My favorite comment about this class last semester: “That changes everything!”

Classes will be on Friday, Nov 6 in Parsippany NJ & Thursday, Nov 16 in Cape May NJ


Inspecting Grease Duct Wrap-

We have a bit of fun in this class and do a hands on installation of grease duct wrap on an actual duct.  Okay, so its not a “real” grease duct, because I have to schlep it into the class room and screw it together.  It would fail the light test with your back turned.
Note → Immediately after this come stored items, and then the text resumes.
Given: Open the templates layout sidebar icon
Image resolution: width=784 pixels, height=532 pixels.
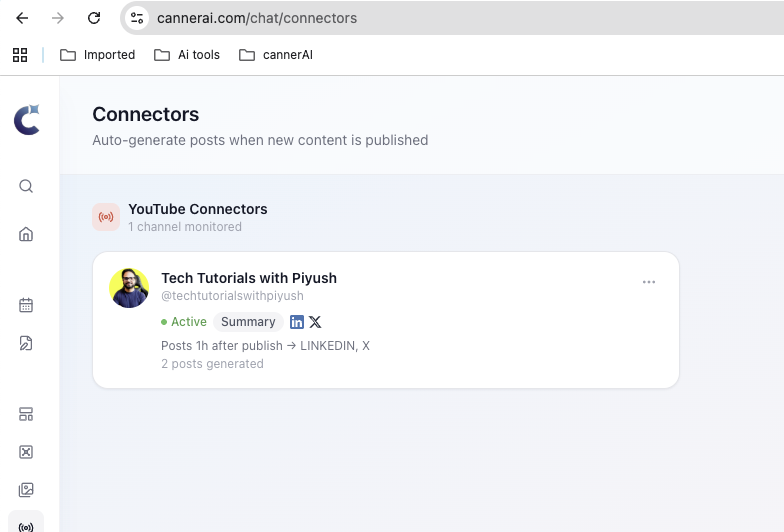Looking at the screenshot, I should (x=26, y=414).
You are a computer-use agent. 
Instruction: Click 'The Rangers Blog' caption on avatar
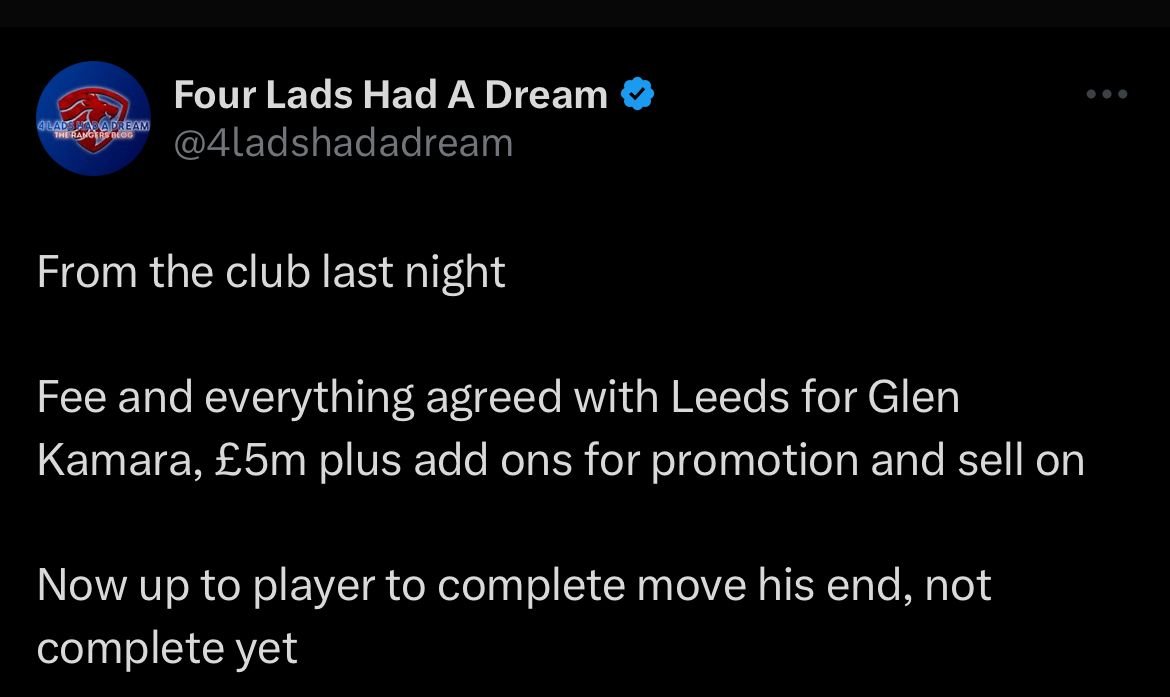[93, 135]
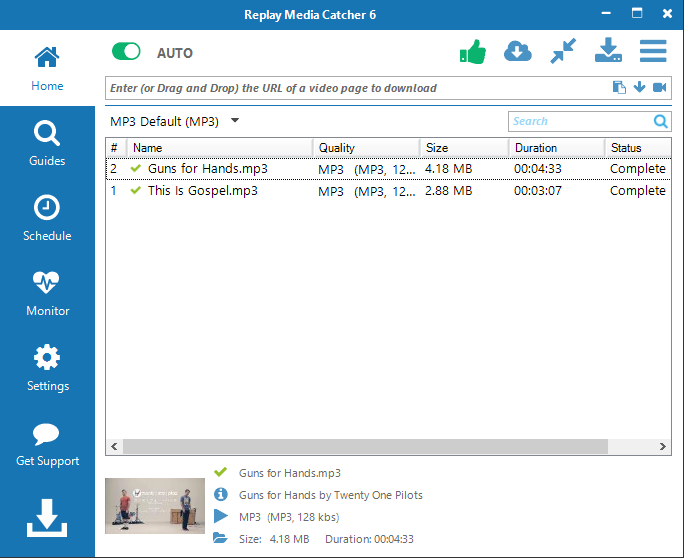Select the This Is Gospel.mp3 row
Viewport: 684px width, 558px height.
[200, 191]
But the installation is real, the installers and inspectors are real, and the other materials are exactly what is used in the field.  We do an inspection and learn how the mock field installation would fail the required lab tests.  This helps the participants be able to take the technical information into the field more effectively.  Then we talk about some more complication installations, what to look for during inspections.  We end with a discussion of the various materials that are found in the field and this semester we hope to have samples of the factory insulated materials so we can add this to the discussion.

My favorite comment about this class last semester: (at our first break about 90 minutes into a 5 hour class) “I only signed up for the class because I needed the credits for my license.  I didn’t think there was really anything for me to learn here.  My class yesterday was great.  I expected to learn a lot, and I did.  I gotta say though, I’ve learned more in this class already, than I did all day yesterday. “

Tuesday, Nov 28 in Evesham NJ & Tursday, Dec 14 in Sayreville NJ

 

If you are interested in joining any of these classes, or having us present the class in your area,  please email us.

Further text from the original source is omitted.